Here is the recording of today’s lesson. (This is only accessible within the NCSSM organization.) You can also follow along with the code below.
Today we will:
sf
and ggplot2
leaflet
You’ll need to install the sf
and leaflet
packages for later in the lesson. The sf
package has multiple external dependencies, so pay close attention to any error messages during your install.
Schedule: Next week will be our last week of content. We will cover version control with GitHub and assorted R programming concepts, such as functions and iteration.
Resources: I am compiling a list of further R references and resources, as well as an FAQ from student questions throughout this course.
Guarantee: This website will stay on my GitHub as long as my GitHub exists, so this course will be available for years to come. I might slightly rearrange content so this website becomes a self-explanatory course, and I will convert the lessons to YouTube videos (with all student information removed) so the lectures will be available as well.
Last week, I challenged you to find assorted information about the relational data in nycflights13
and fix a couple untidy data sets. The solutions are long enough that I have moved the solutions to the bottom of this page.
sf
sf
stands for simple features. Computers use features to represent real-world objects that have both spatial and non-spatial attributes. For example, North Carolina counties have geometries, such as county borders, and non-spatial attributes, such as names and populations.
Let’s load some spatial data. Unzip this shapefile of NC counties from the NC Department of Environmental Quality, and place the folder wherever you store your data for this course. Let’s read in the shapefiles using read_sf()
:
library(sf)
# load county shapefiles
counties <- read_sf("./data/NC_counties-shp")
Note that I am loading the entire folder of files, not a particular file within the folder.

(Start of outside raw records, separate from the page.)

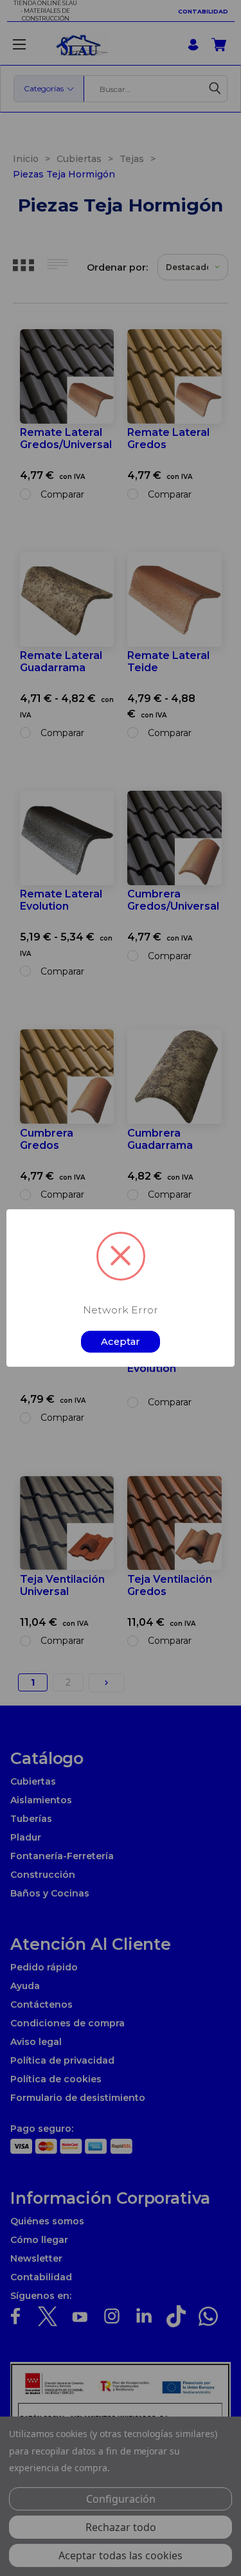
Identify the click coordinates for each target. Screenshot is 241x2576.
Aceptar (120, 1341)
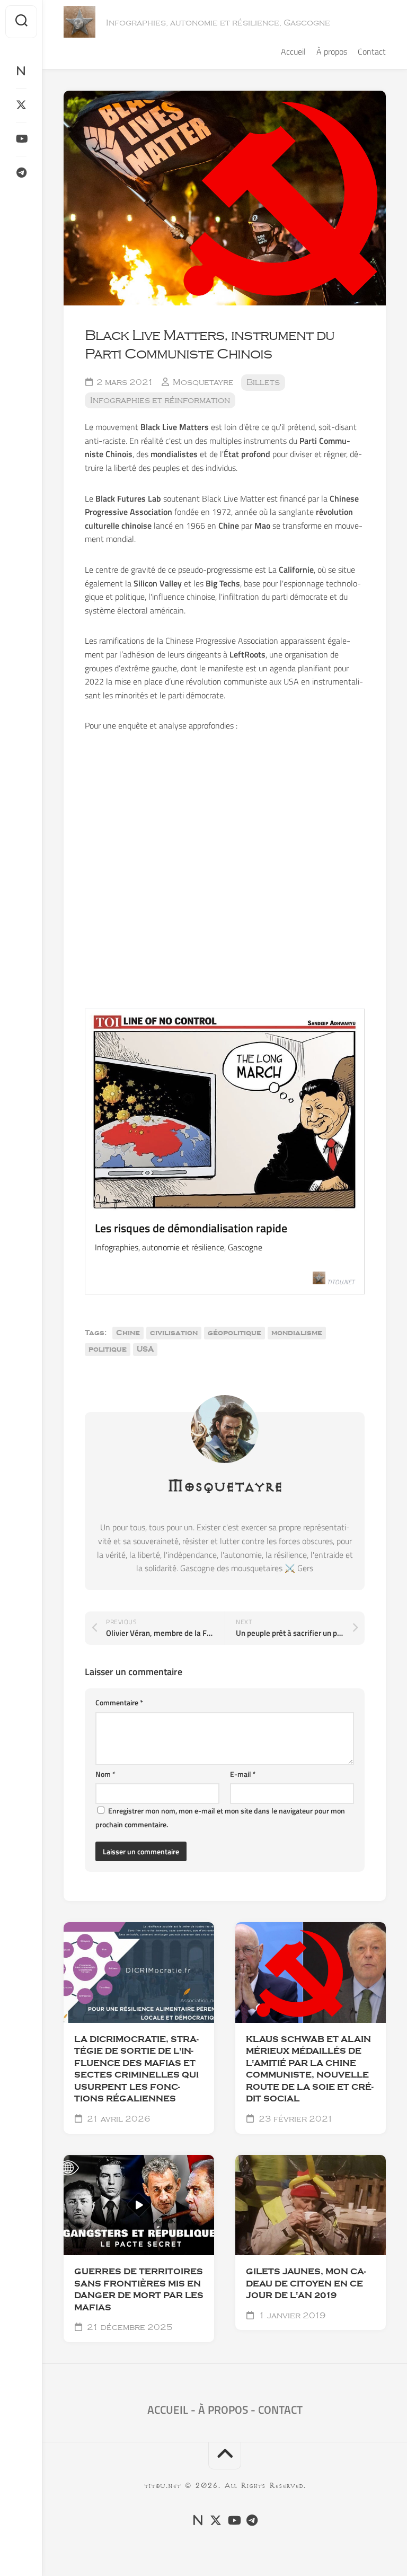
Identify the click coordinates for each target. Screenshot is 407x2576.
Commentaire (119, 1702)
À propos (331, 51)
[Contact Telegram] (21, 173)
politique (108, 1349)
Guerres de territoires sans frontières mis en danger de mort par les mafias (139, 2289)
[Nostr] (21, 71)
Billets (263, 382)
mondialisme (296, 1333)
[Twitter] (21, 105)
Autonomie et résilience (129, 2244)
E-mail (243, 1774)
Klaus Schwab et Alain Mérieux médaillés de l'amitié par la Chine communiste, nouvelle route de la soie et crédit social (310, 2069)
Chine (128, 1333)
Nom (105, 1774)
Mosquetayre (203, 382)
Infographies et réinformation (160, 400)
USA (145, 1349)
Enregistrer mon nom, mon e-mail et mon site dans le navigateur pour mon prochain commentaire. (220, 1817)
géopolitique (234, 1333)
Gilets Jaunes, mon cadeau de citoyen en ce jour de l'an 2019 (306, 2283)
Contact (372, 51)
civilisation (174, 1333)
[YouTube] (21, 139)
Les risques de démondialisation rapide (191, 1228)
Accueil (293, 51)
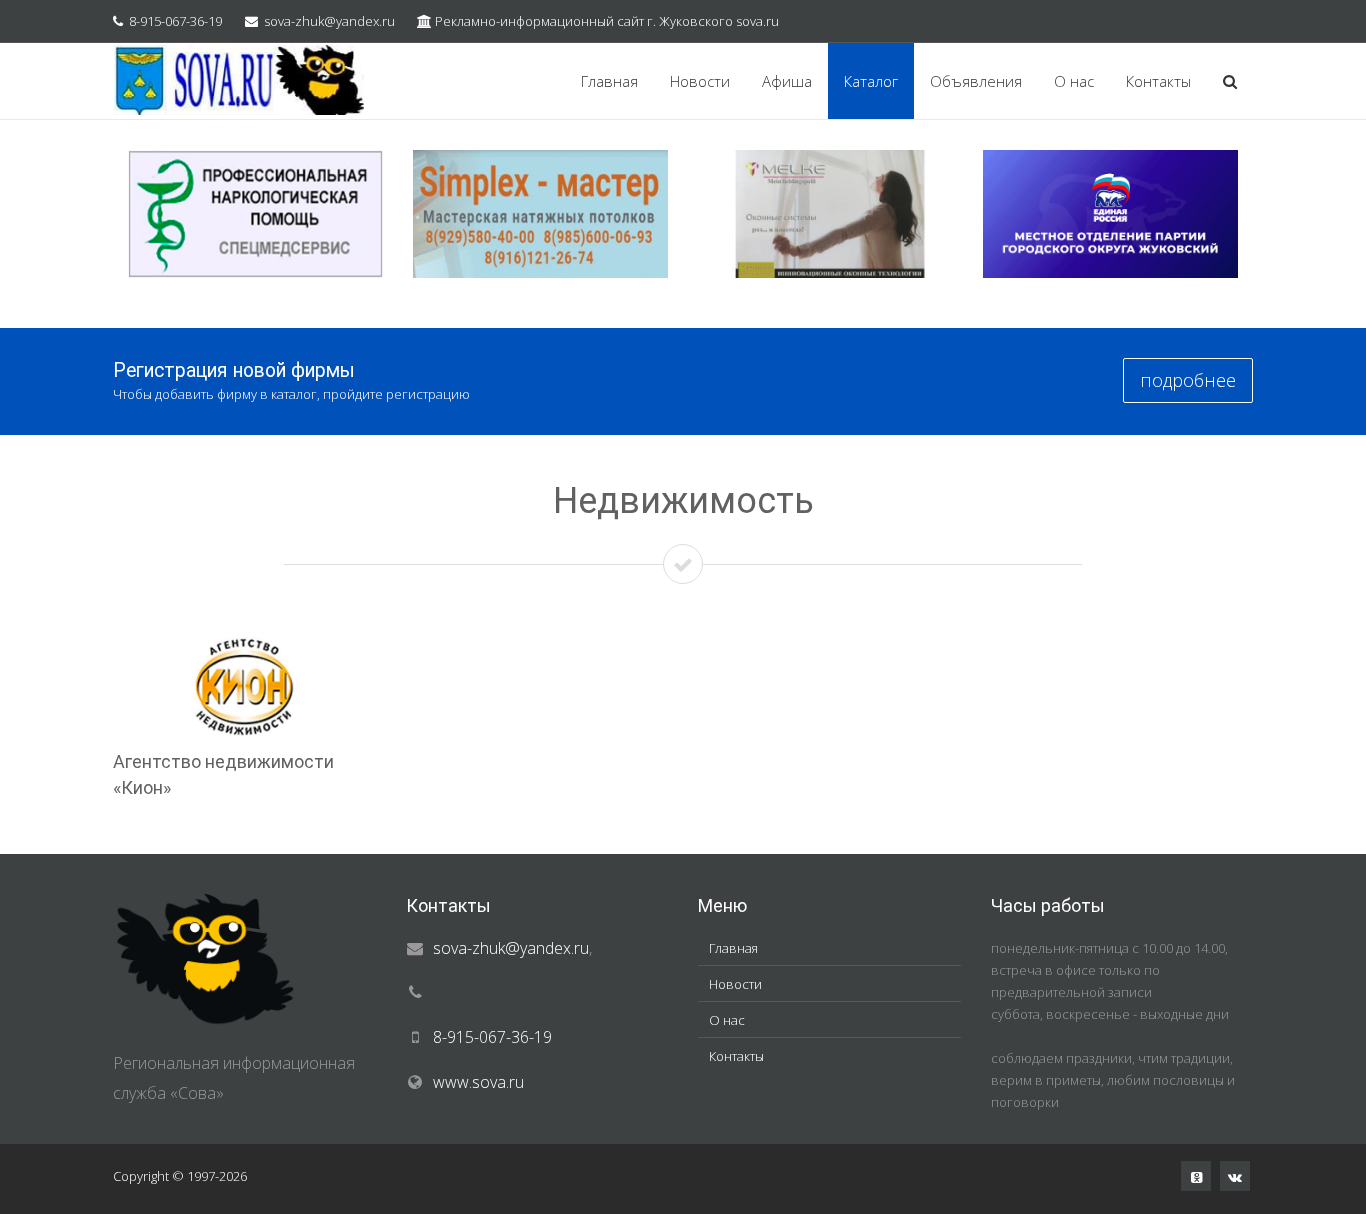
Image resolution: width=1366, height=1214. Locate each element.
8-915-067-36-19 (175, 21)
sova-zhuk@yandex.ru (329, 21)
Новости (700, 81)
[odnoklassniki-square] (1196, 1176)
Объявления (976, 81)
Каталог (871, 81)
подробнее (1188, 380)
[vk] (1235, 1176)
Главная (609, 81)
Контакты (1158, 81)
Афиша (787, 81)
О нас (1074, 81)
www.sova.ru (478, 1082)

Let’s take a look at this data. We have exactly 100 counties, with lots of attributes such as CO_NAME
and ACRES
. The last column, geometry
, always contains the spatial information for any spatial dataset.
View(counties)
Thus, any spatial dataset will have two types of columns: a geometry column for the spatial data of a feature, and attribute columns for other information about each feature. In this dataset, the geometries are all POLYGON
.
# what class is the geometry column?
counties %>%
pull(geometry) %>% # pulls the geometry column from the dataframe
class()
## [1] "sfc_POLYGON" "sfc"
See the simple feature documentation for more geometry types, including POINT
and LINESTRING
.
ggplot2
Let’s start exploring this spatial data. If we use the geom_sf()
function, ggplot2
automatically knows to map x
and y
to the geometry
column!
ggplot(data = counties, aes(fill = ACRES)) +
geom_sf()
Then, we can alter our plot in the same way as any other ggplot.
library(viridis)
ggplot(data = counties, aes(fill = ACRES)) +
geom_sf() +
scale_fill_viridis() + # from the viridis package
labs(title = "Area within NC County Borders",
fill = "Acres") + # rename legend
theme(
rect = element_blank(), # remove background axes
axis.text = element_blank(), # remove axes
axis.ticks = element_blank()
)
You can even layer multiple datasets of spatial features onto one map. Let’s download the NC Congressional District borders shapefile from the NC General Assembly redistricting website. Again, unzip the file and place it wherever you store your data.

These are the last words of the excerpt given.